- [Given data]
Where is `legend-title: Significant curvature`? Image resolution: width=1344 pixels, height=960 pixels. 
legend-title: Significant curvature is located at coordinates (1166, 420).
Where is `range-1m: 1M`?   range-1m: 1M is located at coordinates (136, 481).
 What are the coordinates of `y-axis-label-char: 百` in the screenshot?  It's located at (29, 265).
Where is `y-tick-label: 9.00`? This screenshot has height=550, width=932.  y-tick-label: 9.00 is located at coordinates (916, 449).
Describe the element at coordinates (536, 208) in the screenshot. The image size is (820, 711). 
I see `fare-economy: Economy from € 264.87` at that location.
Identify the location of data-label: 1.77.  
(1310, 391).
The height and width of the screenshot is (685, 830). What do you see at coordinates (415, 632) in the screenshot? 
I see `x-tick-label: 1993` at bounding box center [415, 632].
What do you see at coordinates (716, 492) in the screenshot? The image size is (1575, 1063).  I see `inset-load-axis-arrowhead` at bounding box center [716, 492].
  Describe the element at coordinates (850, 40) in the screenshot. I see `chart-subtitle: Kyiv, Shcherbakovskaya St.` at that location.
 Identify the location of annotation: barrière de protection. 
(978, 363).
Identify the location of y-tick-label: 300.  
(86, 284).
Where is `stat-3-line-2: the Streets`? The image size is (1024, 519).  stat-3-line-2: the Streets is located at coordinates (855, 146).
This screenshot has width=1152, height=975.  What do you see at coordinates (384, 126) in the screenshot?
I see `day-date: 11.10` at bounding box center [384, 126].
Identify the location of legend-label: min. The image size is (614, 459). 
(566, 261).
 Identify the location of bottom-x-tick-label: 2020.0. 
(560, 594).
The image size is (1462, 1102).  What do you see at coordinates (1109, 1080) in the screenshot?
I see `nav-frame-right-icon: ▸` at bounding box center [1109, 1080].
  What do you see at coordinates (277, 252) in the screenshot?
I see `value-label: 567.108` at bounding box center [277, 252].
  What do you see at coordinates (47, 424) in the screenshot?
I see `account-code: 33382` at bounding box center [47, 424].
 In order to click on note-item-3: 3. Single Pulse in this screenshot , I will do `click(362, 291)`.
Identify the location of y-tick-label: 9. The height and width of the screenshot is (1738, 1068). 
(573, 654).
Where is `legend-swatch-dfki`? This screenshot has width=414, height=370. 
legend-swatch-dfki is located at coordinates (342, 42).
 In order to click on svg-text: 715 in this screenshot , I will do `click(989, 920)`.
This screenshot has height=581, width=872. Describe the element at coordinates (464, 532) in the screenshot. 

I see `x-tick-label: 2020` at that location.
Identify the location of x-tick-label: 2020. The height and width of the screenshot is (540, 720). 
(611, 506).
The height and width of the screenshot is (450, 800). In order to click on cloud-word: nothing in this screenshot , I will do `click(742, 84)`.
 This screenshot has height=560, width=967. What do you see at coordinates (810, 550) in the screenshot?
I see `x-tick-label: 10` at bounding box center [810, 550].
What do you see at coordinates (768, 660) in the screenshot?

- [What to do] Please count the lines in the data above that contain the string "will", and reply with only that number.

- [Answer for the task] 3